:: Action item ::
Leave every picture out, and print the full listing again exactly.

:: Material shown ::
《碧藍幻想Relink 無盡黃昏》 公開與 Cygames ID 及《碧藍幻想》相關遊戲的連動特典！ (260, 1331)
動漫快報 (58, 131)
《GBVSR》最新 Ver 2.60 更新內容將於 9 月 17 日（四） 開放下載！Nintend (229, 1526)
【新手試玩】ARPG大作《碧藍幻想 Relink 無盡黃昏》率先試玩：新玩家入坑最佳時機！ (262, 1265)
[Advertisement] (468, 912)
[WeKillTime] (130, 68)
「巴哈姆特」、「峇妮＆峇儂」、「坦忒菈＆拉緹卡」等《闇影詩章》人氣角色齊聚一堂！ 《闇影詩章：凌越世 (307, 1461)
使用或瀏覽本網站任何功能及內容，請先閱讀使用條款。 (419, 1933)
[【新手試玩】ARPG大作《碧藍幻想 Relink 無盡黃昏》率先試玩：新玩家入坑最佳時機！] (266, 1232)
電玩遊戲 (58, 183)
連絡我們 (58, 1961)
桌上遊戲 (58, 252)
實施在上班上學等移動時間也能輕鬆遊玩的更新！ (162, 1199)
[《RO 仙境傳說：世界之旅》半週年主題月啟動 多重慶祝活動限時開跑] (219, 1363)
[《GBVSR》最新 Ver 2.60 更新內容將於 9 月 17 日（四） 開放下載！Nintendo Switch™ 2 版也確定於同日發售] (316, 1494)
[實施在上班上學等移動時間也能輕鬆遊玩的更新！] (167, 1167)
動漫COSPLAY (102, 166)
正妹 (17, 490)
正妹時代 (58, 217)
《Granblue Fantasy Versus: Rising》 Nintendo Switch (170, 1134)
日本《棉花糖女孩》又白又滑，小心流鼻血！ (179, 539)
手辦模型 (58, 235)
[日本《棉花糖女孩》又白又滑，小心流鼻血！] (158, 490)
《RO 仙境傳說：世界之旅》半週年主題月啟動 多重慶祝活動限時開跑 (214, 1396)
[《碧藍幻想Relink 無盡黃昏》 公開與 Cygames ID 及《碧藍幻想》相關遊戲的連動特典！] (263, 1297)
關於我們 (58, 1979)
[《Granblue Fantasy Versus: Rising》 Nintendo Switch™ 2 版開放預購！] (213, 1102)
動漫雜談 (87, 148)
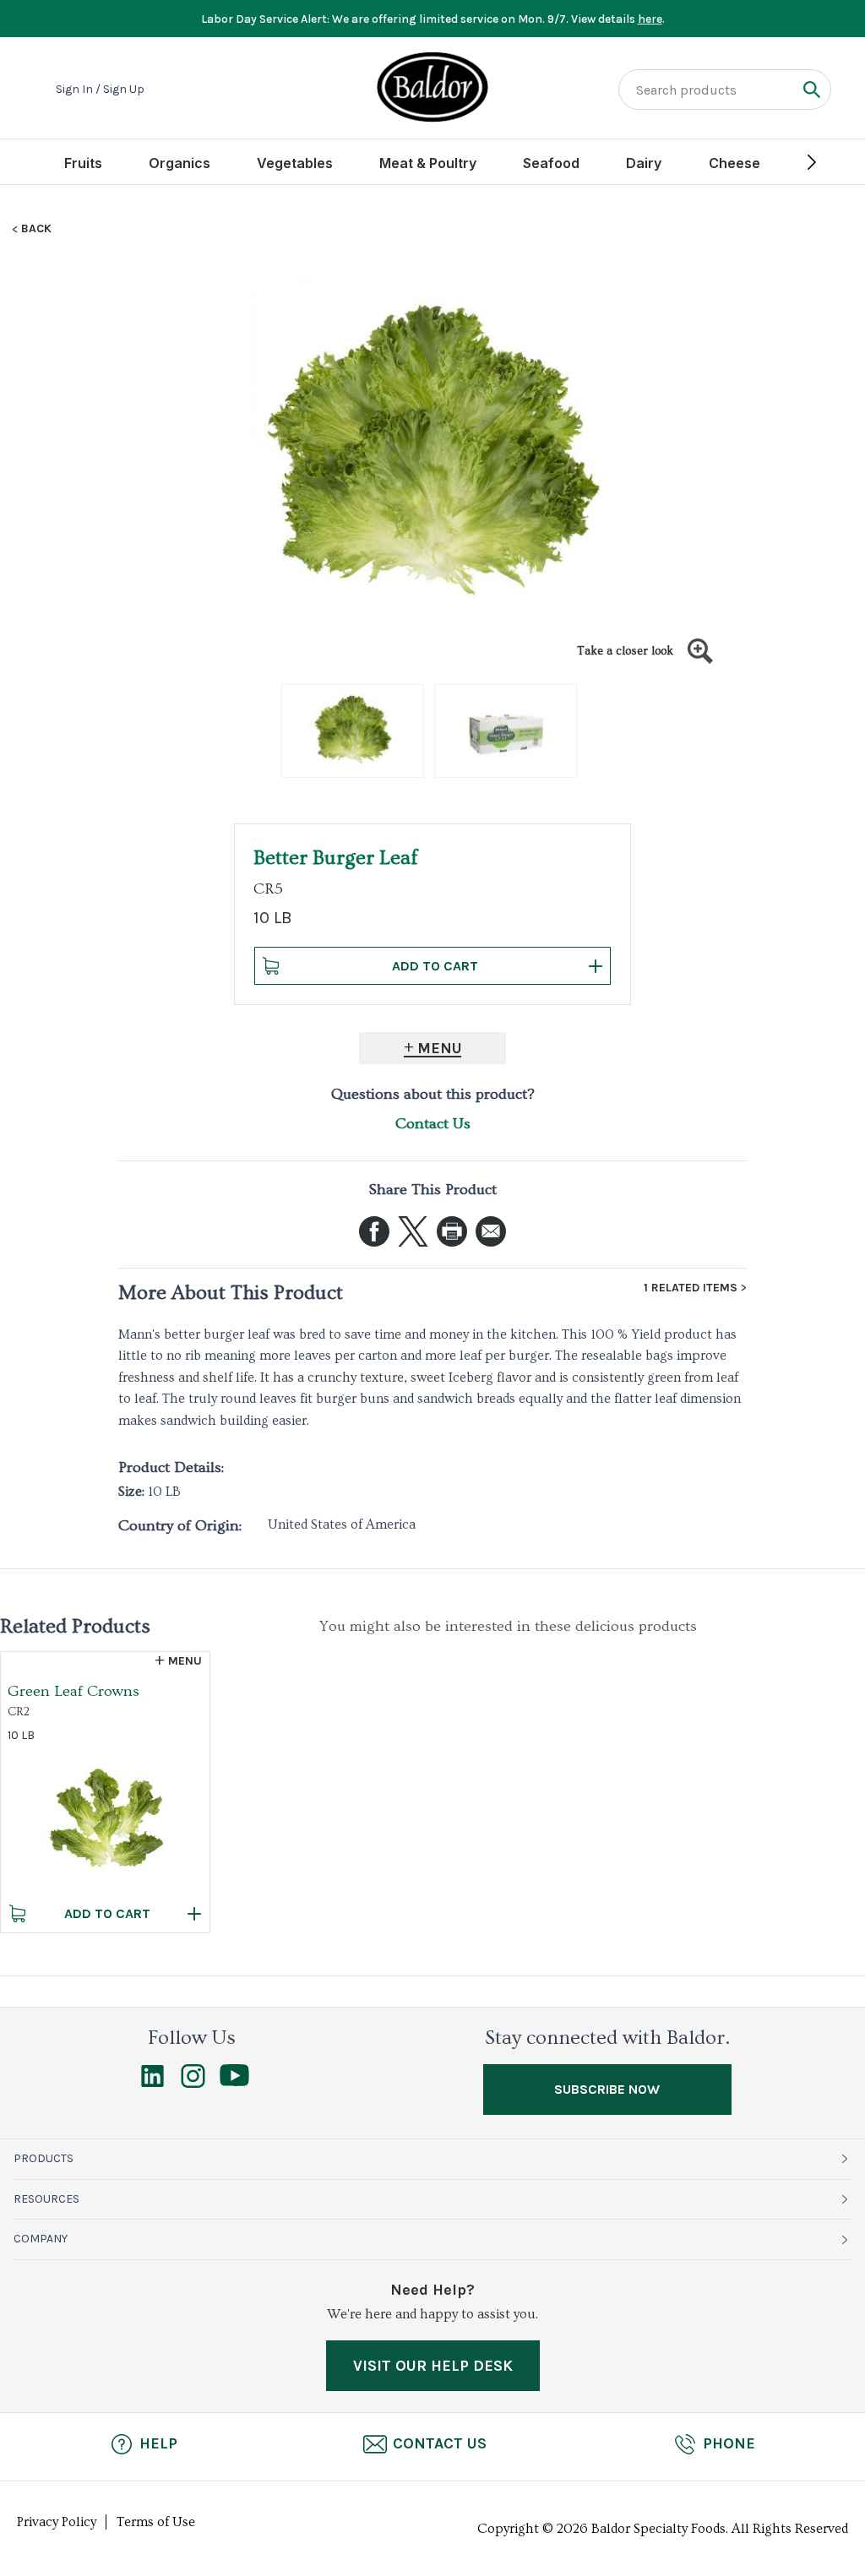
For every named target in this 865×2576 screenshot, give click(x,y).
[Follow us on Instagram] (193, 2083)
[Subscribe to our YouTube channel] (234, 2082)
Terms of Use (156, 2522)
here (650, 19)
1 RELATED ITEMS (690, 1288)
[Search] (811, 89)
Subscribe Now (607, 2089)
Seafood (551, 163)
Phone (729, 2443)
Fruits (83, 163)
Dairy (643, 163)
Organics (179, 163)
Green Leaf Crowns (73, 1691)
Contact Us (433, 1124)
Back (36, 229)
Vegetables (295, 163)
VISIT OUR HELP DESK (433, 2365)
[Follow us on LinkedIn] (152, 2083)
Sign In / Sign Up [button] (100, 89)
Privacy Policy (56, 2522)
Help (158, 2443)
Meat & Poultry (427, 163)
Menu (439, 1048)
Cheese (734, 163)
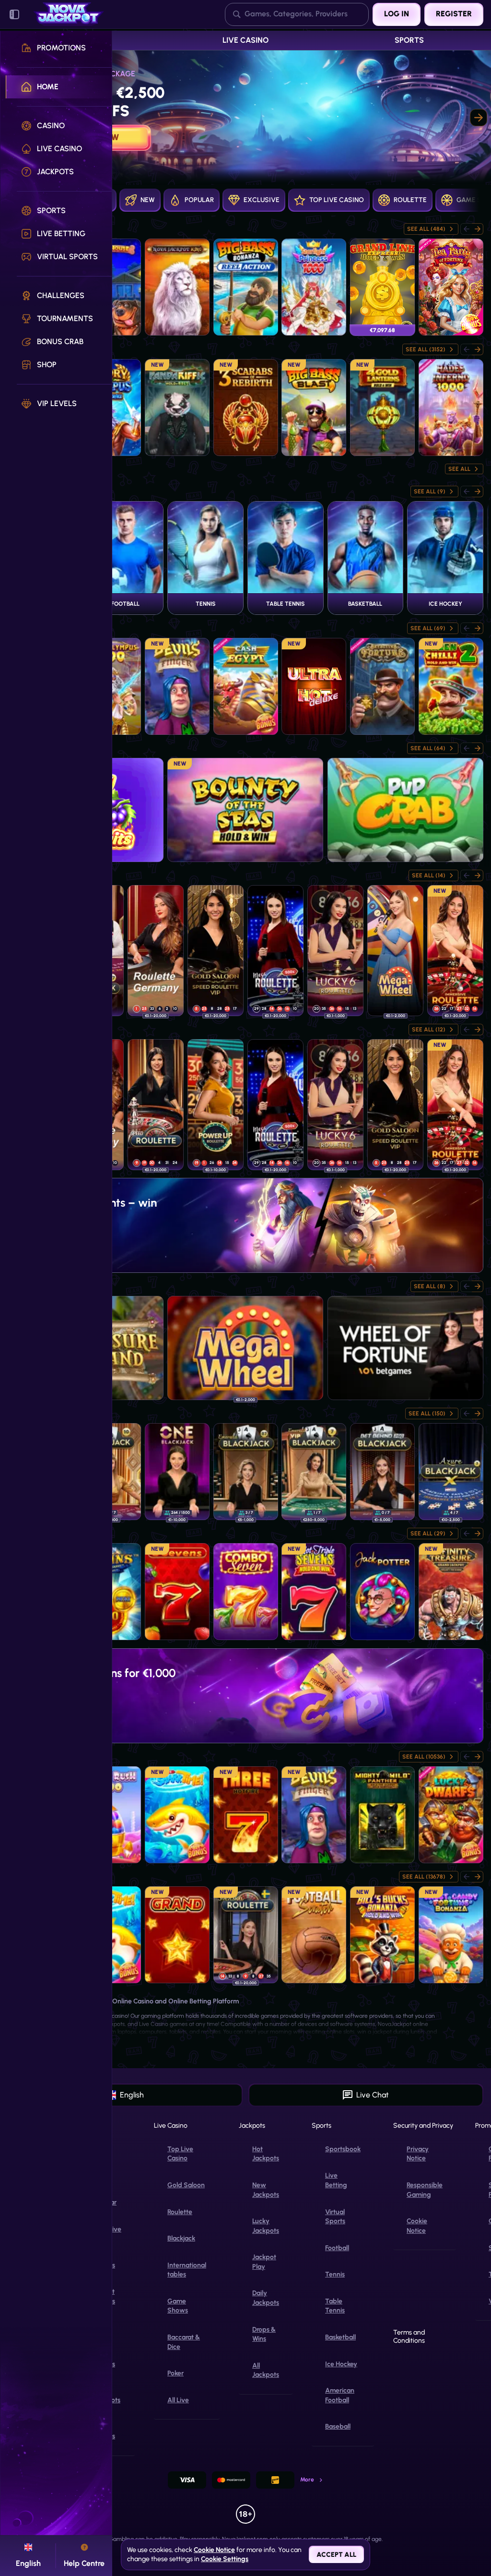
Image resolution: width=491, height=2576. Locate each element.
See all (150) (427, 1413)
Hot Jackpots (265, 2154)
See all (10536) (423, 1756)
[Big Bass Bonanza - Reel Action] (245, 287)
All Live (178, 2400)
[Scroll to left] (466, 491)
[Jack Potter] (382, 1591)
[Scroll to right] (478, 117)
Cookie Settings (224, 2559)
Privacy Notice (418, 2154)
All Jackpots (265, 2370)
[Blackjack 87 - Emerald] (245, 1471)
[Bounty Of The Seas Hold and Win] (245, 810)
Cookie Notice (417, 2226)
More (307, 2479)
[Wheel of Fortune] (405, 1348)
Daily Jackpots (265, 2298)
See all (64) (427, 748)
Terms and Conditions (409, 2337)
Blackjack (181, 2238)
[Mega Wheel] (395, 950)
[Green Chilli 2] (451, 686)
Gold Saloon (186, 2185)
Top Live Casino (180, 2154)
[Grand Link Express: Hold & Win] (382, 287)
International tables (186, 2270)
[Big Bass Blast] (313, 407)
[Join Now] (245, 117)
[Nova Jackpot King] (177, 287)
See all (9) (429, 491)
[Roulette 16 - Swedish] (245, 1934)
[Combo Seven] (245, 1591)
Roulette (179, 2212)
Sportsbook (343, 2149)
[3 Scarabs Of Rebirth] (245, 407)
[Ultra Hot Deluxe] (313, 686)
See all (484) (426, 229)
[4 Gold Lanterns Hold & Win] (382, 407)
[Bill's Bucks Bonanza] (382, 1934)
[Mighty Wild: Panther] (382, 1814)
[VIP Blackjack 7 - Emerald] (313, 1471)
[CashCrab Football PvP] (405, 810)
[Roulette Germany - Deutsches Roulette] (156, 950)
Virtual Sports (335, 2217)
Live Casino (245, 40)
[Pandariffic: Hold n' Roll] (177, 407)
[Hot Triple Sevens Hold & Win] (313, 1591)
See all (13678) (423, 1876)
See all (459, 469)
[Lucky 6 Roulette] (335, 950)
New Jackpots (265, 2190)
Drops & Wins (264, 2334)
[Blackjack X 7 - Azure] (451, 1471)
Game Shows (177, 2306)
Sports (409, 40)
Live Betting (336, 2180)
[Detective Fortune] (382, 686)
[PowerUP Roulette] (215, 1104)
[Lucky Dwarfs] (451, 1814)
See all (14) (428, 875)
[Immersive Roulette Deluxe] (455, 950)
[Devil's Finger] (177, 686)
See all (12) (428, 1029)
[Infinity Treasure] (451, 1591)
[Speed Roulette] (156, 1104)
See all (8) (429, 1286)
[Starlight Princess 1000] (313, 287)
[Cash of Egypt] (245, 686)
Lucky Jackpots (265, 2226)
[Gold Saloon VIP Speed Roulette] (215, 950)
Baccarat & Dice (183, 2342)
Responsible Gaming (425, 2190)
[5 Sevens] (177, 1591)
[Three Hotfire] (245, 1814)
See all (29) (427, 1533)
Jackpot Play (264, 2262)
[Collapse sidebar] (14, 14)
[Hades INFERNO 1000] (451, 407)
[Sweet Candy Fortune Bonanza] (451, 1934)
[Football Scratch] (313, 1934)
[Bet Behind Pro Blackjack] (382, 1471)
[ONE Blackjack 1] (177, 1471)
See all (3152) (425, 349)
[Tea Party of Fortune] (451, 287)
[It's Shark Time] (177, 1814)
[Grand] (177, 1934)
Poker (175, 2373)
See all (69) (427, 628)
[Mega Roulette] (275, 950)
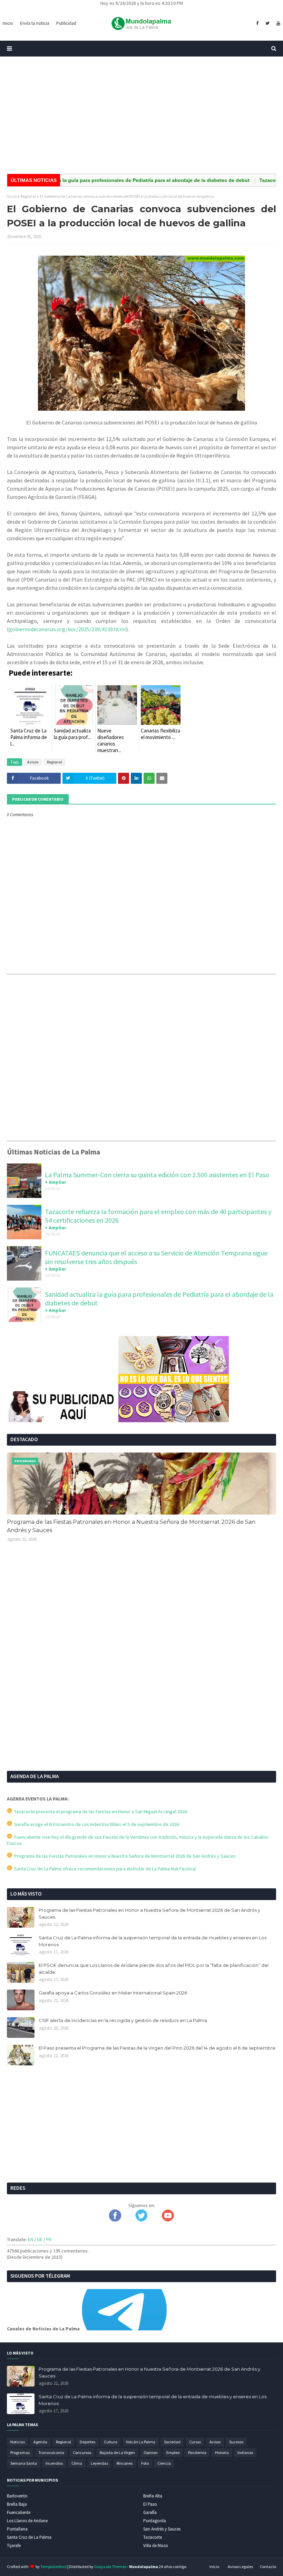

:: Answer section ::
《碧藍幻想Relink 無盡黃昏》 公開與 Cygames ID 及《碧藍幻想》相關遊戲的連動特典！ (260, 1331)
動漫快報 (58, 131)
《GBVSR》最新 Ver 2.60 更新內容將於 9 月 17 日（四） 開放下載！Nintend (229, 1526)
【新手試玩】ARPG大作《碧藍幻想 Relink 無盡黃昏》率先試玩：新玩家入坑最佳時機！ (262, 1265)
[Advertisement] (468, 912)
[WeKillTime] (130, 68)
「巴哈姆特」、「峇妮＆峇儂」、「坦忒菈＆拉緹卡」等《闇影詩章》人氣角色齊聚一堂！ 《闇影詩章：凌越世 (307, 1461)
使用或瀏覽本網站任何功能及內容，請先閱讀使用條款。 (419, 1933)
[【新手試玩】ARPG大作《碧藍幻想 Relink 無盡黃昏》率先試玩：新玩家入坑最佳時機！] (266, 1232)
電玩遊戲 (58, 183)
連絡我們 (58, 1961)
桌上遊戲 (58, 252)
實施在上班上學等移動時間也能輕鬆遊玩的更新！ (162, 1199)
[《RO 仙境傳說：世界之旅》半週年主題月啟動 多重慶祝活動限時開跑] (219, 1363)
[《GBVSR》最新 Ver 2.60 更新內容將於 9 月 17 日（四） 開放下載！Nintendo Switch™ 2 版也確定於同日發售] (316, 1494)
[實施在上班上學等移動時間也能輕鬆遊玩的更新！] (167, 1167)
動漫COSPLAY (102, 166)
正妹 (17, 490)
正妹時代 (58, 217)
《Granblue Fantasy Versus: Rising》 Nintendo Switch (170, 1134)
日本《棉花糖女孩》又白又滑，小心流鼻血！ (179, 539)
手辦模型 (58, 235)
[日本《棉花糖女孩》又白又滑，小心流鼻血！] (158, 490)
《RO 仙境傳說：世界之旅》半週年主題月啟動 多重慶祝活動限時開跑 (214, 1396)
[《碧藍幻想Relink 無盡黃昏》 公開與 Cygames ID 及《碧藍幻想》相關遊戲的連動特典！] (263, 1297)
關於我們 (58, 1979)
[《Granblue Fantasy Versus: Rising》 Nintendo Switch™ 2 版開放預購！] (213, 1102)
動漫雜談 (87, 148)
For every named target in this 865×2576 screenshot, give click(x,y).
[Follow us on Instagram] (193, 2083)
[Subscribe to our YouTube channel] (234, 2082)
Terms of Use (156, 2522)
here (650, 19)
1 RELATED ITEMS (690, 1288)
[Search] (811, 89)
Subscribe Now (607, 2089)
Seafood (551, 163)
Phone (729, 2443)
Fruits (83, 163)
Dairy (643, 163)
Organics (179, 163)
Green Leaf Crowns (73, 1691)
Contact Us (433, 1124)
Back (36, 229)
Vegetables (295, 163)
VISIT OUR HELP DESK (433, 2365)
[Follow us on LinkedIn] (152, 2083)
Sign In / Sign Up [button] (100, 89)
Privacy Policy (56, 2522)
Help (158, 2443)
Meat & Poultry (427, 163)
Menu (439, 1048)
Cheese (734, 163)
Image resolution: width=491, height=2576. Locate each element.
See all (150) (427, 1413)
Hot Jackpots (265, 2154)
See all (10536) (423, 1756)
[Big Bass Bonanza - Reel Action] (245, 287)
All Live (178, 2400)
[Scroll to left] (466, 491)
[Jack Potter] (382, 1591)
[Scroll to right] (478, 117)
Cookie Settings (224, 2559)
Privacy Notice (418, 2154)
All Jackpots (265, 2370)
[Blackjack 87 - Emerald] (245, 1471)
[Bounty Of The Seas Hold and Win] (245, 810)
Cookie Notice (417, 2226)
More (307, 2479)
[Wheel of Fortune] (405, 1348)
Daily Jackpots (265, 2298)
See all (64) (427, 748)
Terms and Conditions (409, 2337)
Blackjack (181, 2238)
[Mega Wheel] (395, 950)
[Green Chilli 2] (451, 686)
Gold Saloon (186, 2185)
Top Live Casino (180, 2154)
[Grand Link Express: Hold & Win] (382, 287)
International tables (186, 2270)
[Big Bass Blast] (313, 407)
[Join Now] (245, 117)
[Nova Jackpot King] (177, 287)
See all (9) (429, 491)
[Roulette 16 - Swedish] (245, 1934)
[Combo Seven] (245, 1591)
Roulette (179, 2212)
Sportsbook (343, 2149)
[3 Scarabs Of Rebirth] (245, 407)
[Ultra Hot Deluxe] (313, 686)
See all (484) (426, 229)
[4 Gold Lanterns Hold & Win] (382, 407)
[Bill's Bucks Bonanza] (382, 1934)
[Mighty Wild: Panther] (382, 1814)
[VIP Blackjack 7 - Emerald] (313, 1471)
[CashCrab Football PvP] (405, 810)
[Roulette Germany - Deutsches Roulette] (156, 950)
Virtual Sports (335, 2217)
Live Casino (245, 40)
[Pandariffic: Hold n' Roll] (177, 407)
[Hot Triple Sevens Hold & Win] (313, 1591)
See all (13678) (423, 1876)
See all (459, 469)
[Lucky 6 Roulette] (335, 950)
New Jackpots (265, 2190)
Drops & Wins (264, 2334)
[Blackjack X 7 - Azure] (451, 1471)
Game Shows (177, 2306)
Sports (409, 40)
Live Betting (336, 2180)
[Detective Fortune] (382, 686)
[PowerUP Roulette] (215, 1104)
[Lucky Dwarfs] (451, 1814)
See all (14) (428, 875)
[Immersive Roulette Deluxe] (455, 950)
[Devil's Finger] (177, 686)
See all (12) (428, 1029)
[Infinity Treasure] (451, 1591)
[Speed Roulette] (156, 1104)
See all (8) (429, 1286)
[Starlight Princess 1000] (313, 287)
[Cash of Egypt] (245, 686)
Lucky Jackpots (265, 2226)
[Gold Saloon VIP Speed Roulette] (215, 950)
Baccarat & Dice (183, 2342)
Responsible Gaming (425, 2190)
[5 Sevens] (177, 1591)
[Three Hotfire] (245, 1814)
See all (29) (427, 1533)
Jackpot Play (264, 2262)
[Collapse sidebar] (14, 14)
[Hades INFERNO 1000] (451, 407)
[Sweet Candy Fortune Bonanza] (451, 1934)
[Football Scratch] (313, 1934)
[Bet Behind Pro Blackjack] (382, 1471)
[ONE Blackjack 1] (177, 1471)
See all (3152) (425, 349)
[Tea Party of Fortune] (451, 287)
[It's Shark Time] (177, 1814)
[Grand] (177, 1934)
Poker (175, 2373)
See all (69) (427, 628)
[Mega Roulette] (275, 950)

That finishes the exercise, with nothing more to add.